To do: Could you write the items out again from the line that has "Task: Open the Debugger menu" through the last line of the items, changing every "screenshot" to "screen capture" and keeping everything else the same? Leave out the pictures.

Material supplied:
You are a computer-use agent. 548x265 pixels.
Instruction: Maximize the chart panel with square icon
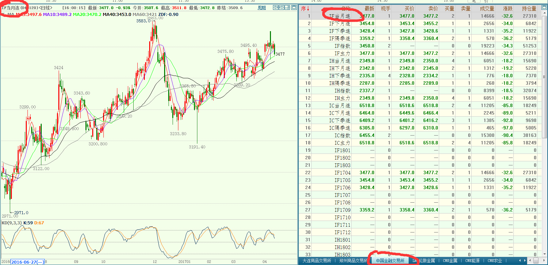[x=294, y=7]
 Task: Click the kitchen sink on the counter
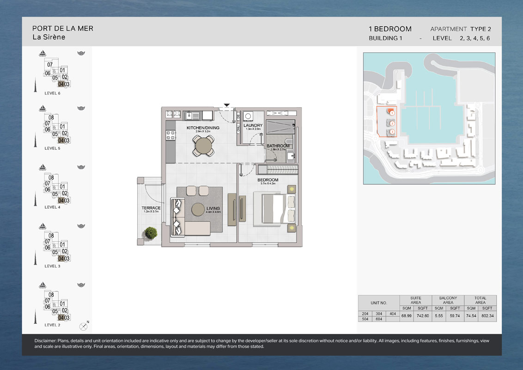pos(191,115)
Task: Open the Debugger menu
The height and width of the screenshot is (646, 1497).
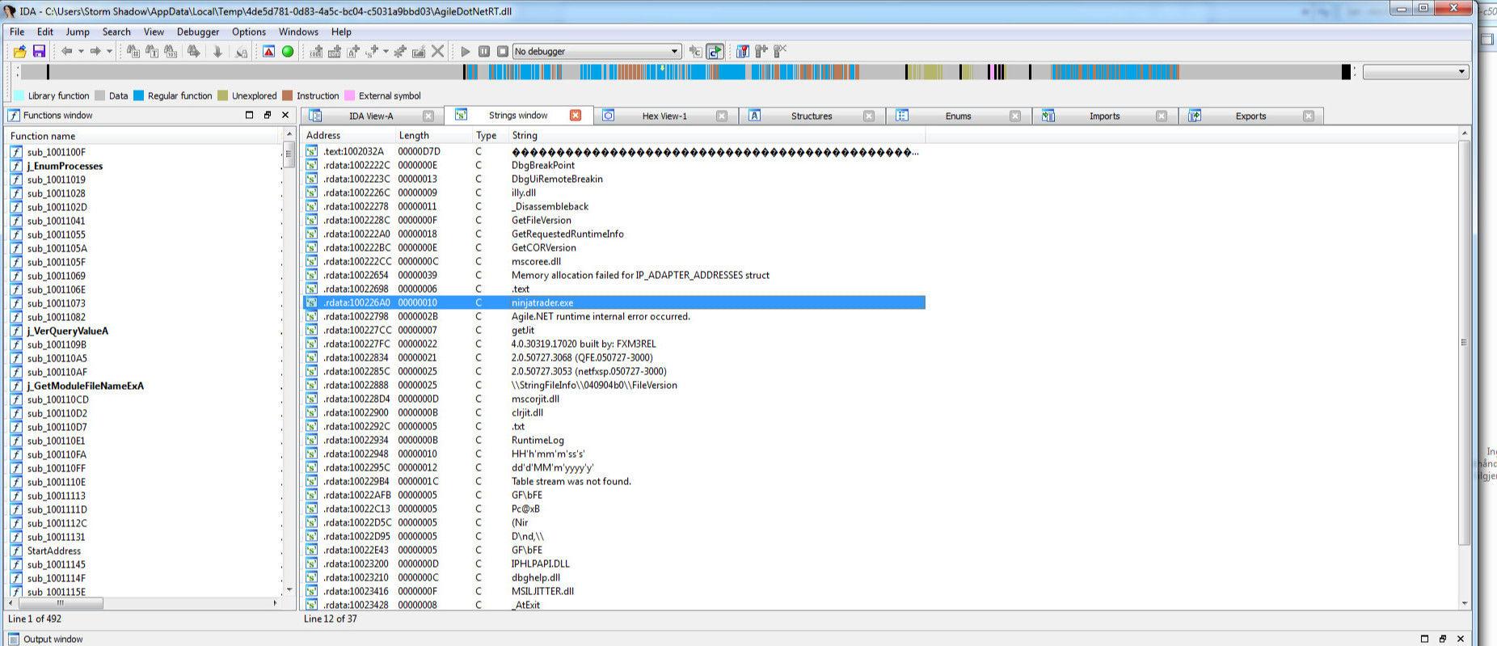Action: click(197, 32)
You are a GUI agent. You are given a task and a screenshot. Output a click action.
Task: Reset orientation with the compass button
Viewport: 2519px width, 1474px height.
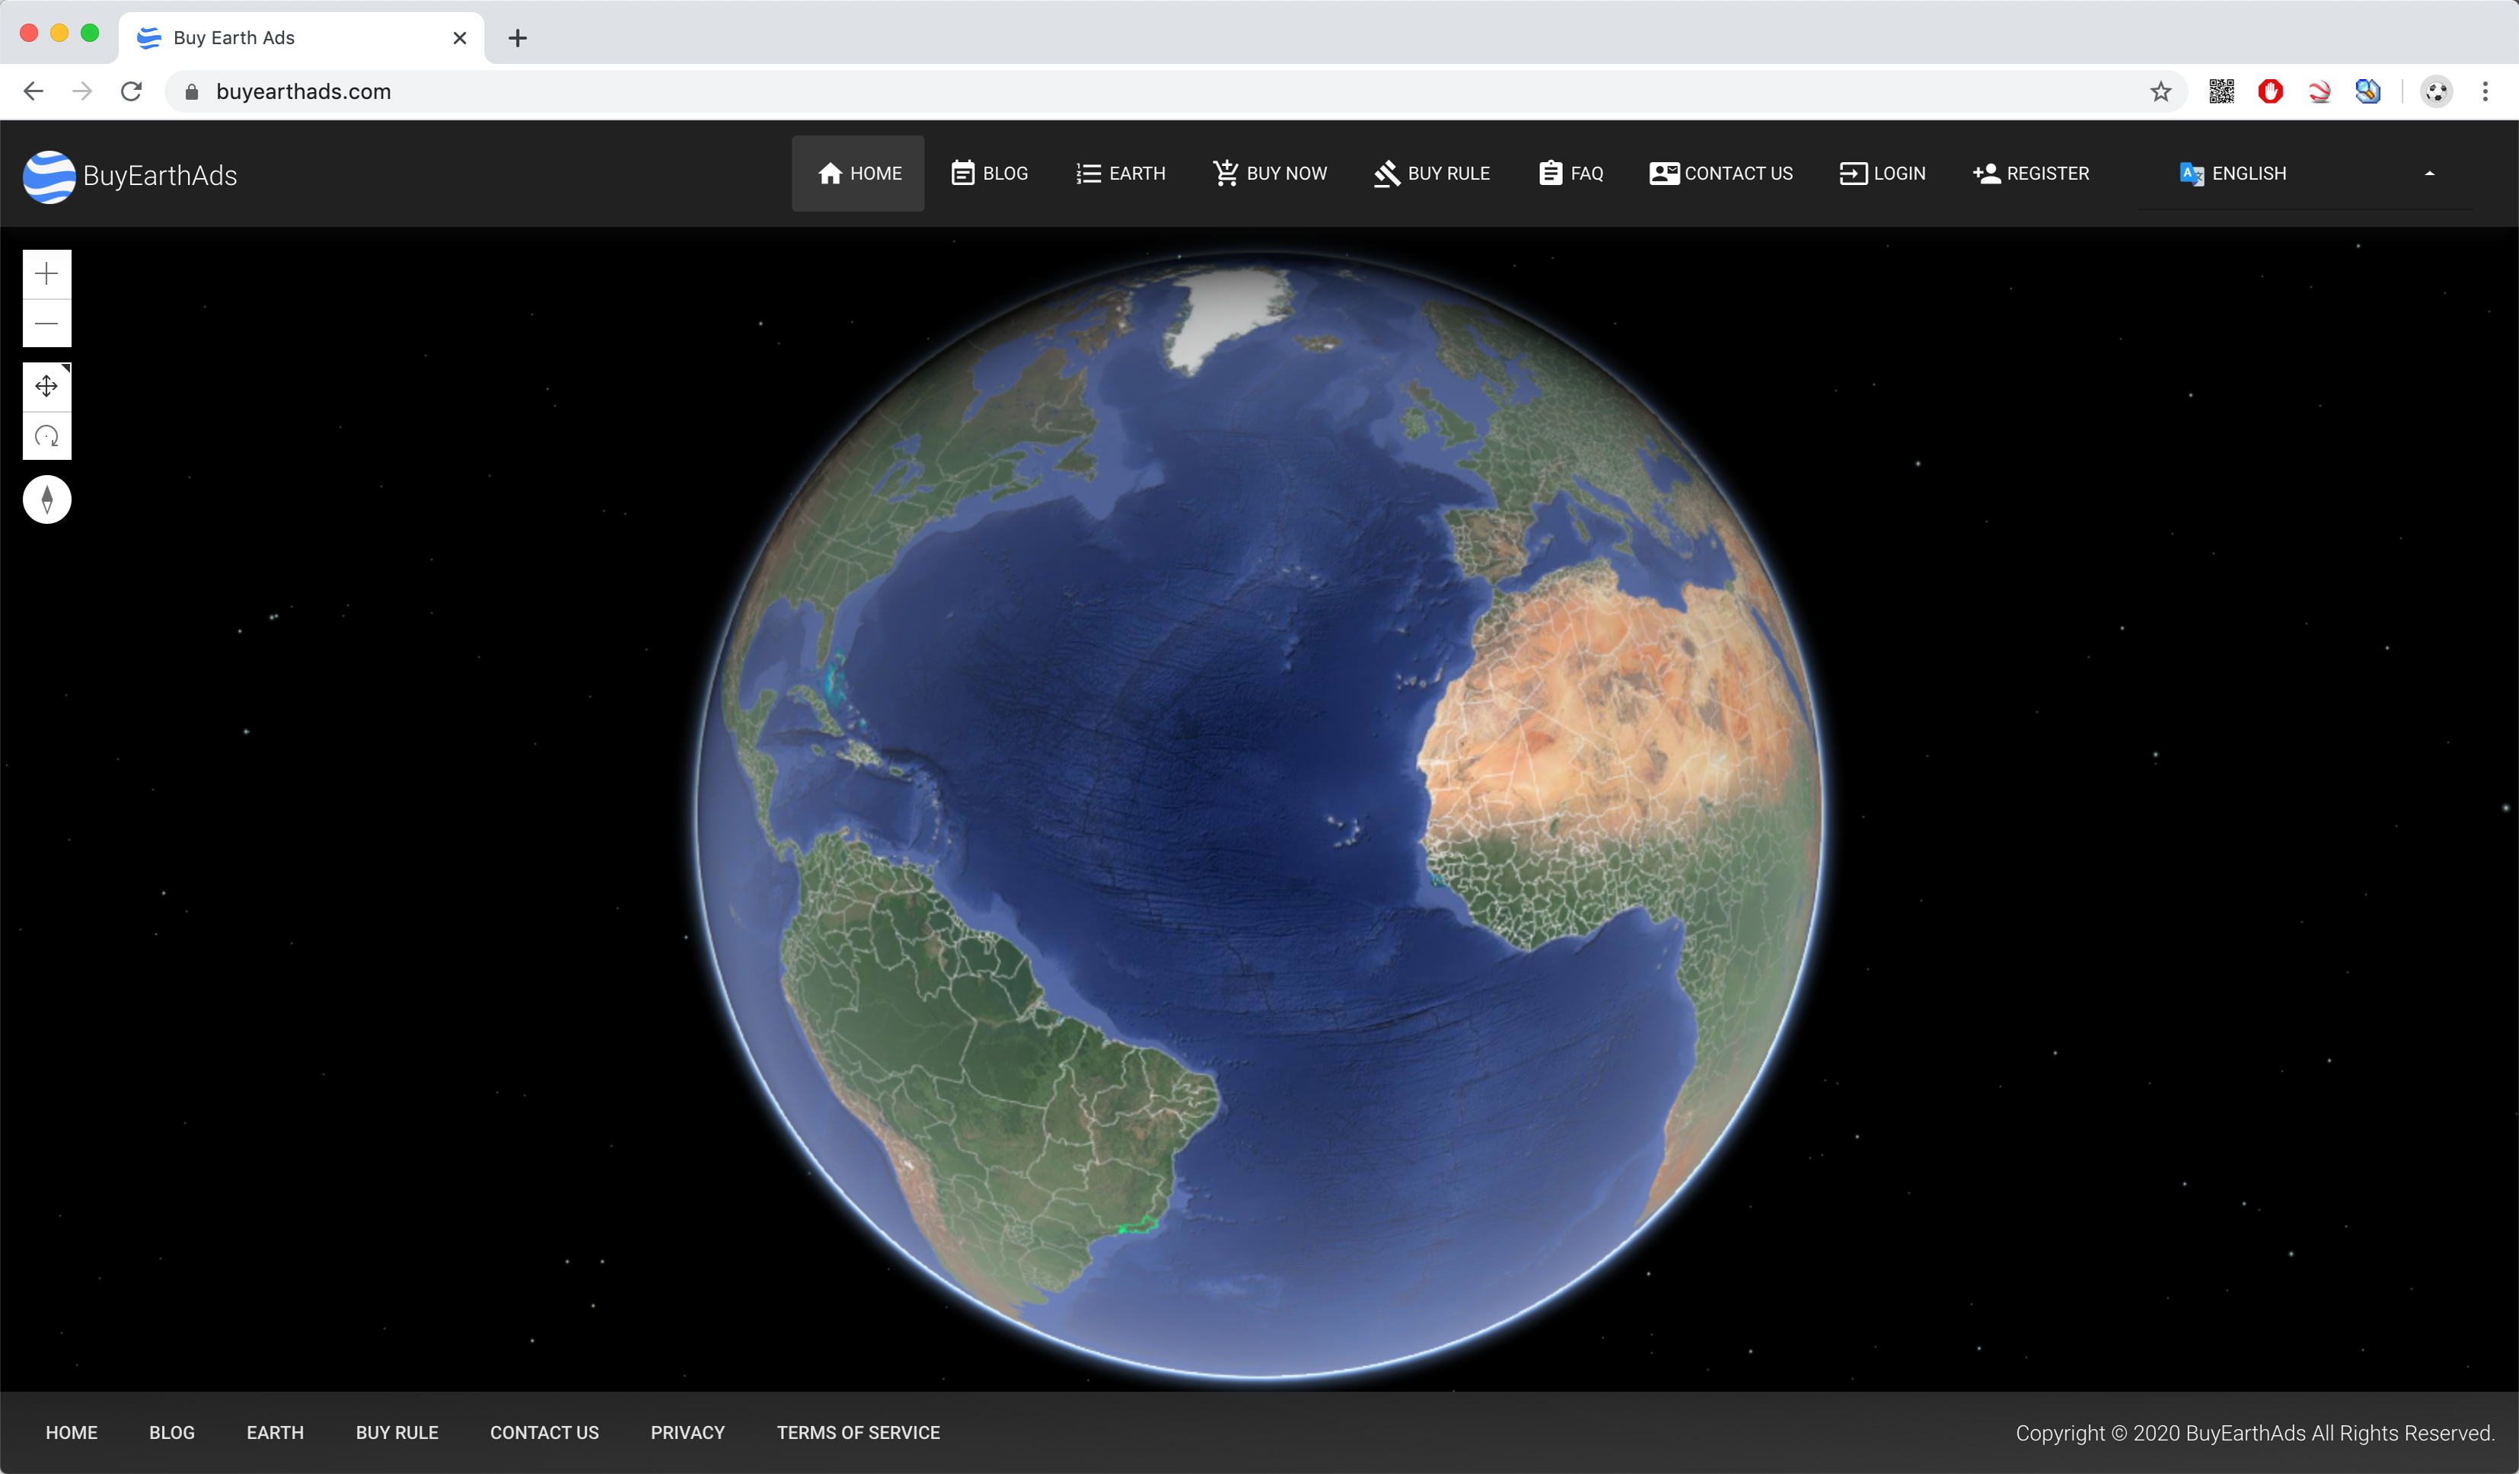[x=47, y=500]
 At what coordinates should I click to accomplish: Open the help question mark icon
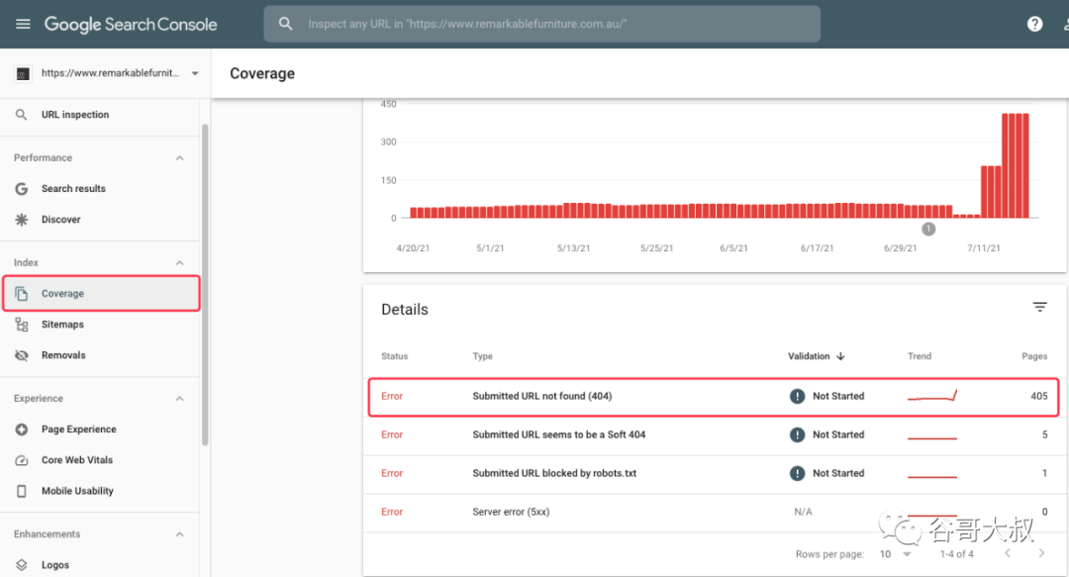click(1034, 24)
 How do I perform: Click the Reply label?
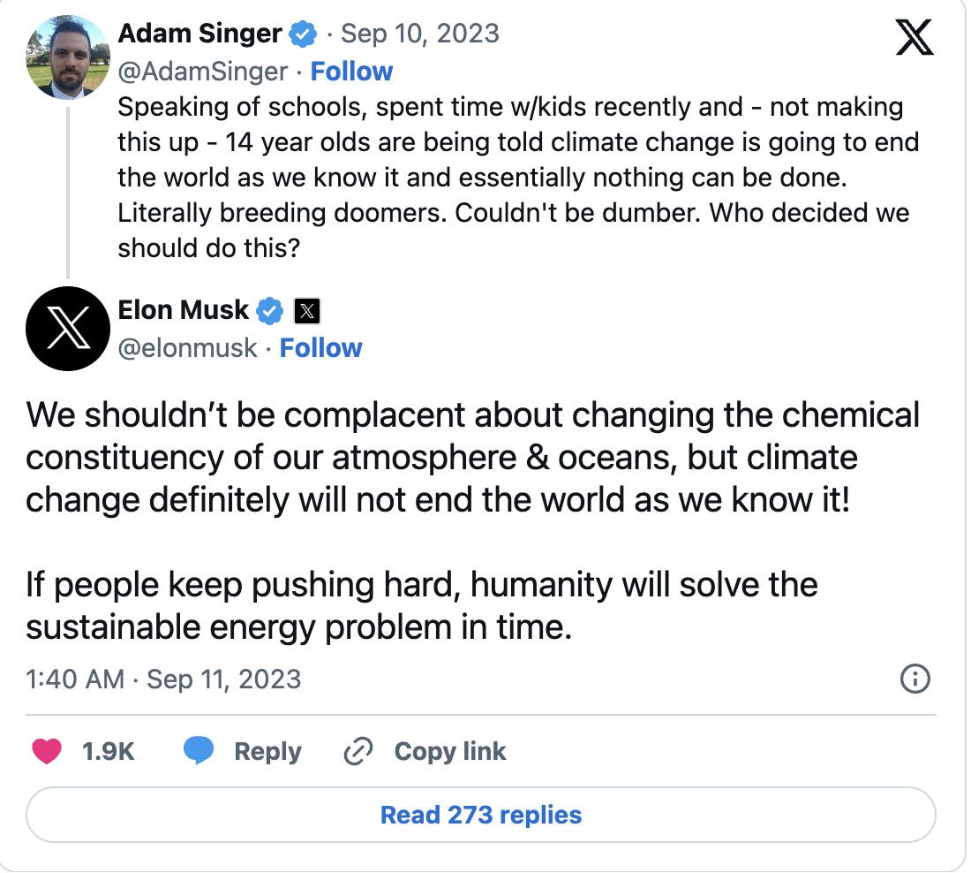(x=267, y=751)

Correct response:
Task: Open the Debugger menu
The height and width of the screen capture is (646, 1497).
Action: click(197, 32)
You are a GUI agent. You are given a task and a screen capture. Output a click action.
Task: Reset orientation with the compass button
Viewport: 2519px width, 1474px height.
[x=47, y=500]
 At what coordinates should I click to accomplish: Open the help question mark icon
click(1034, 24)
 How do I perform: Click the Reply label?
(x=267, y=751)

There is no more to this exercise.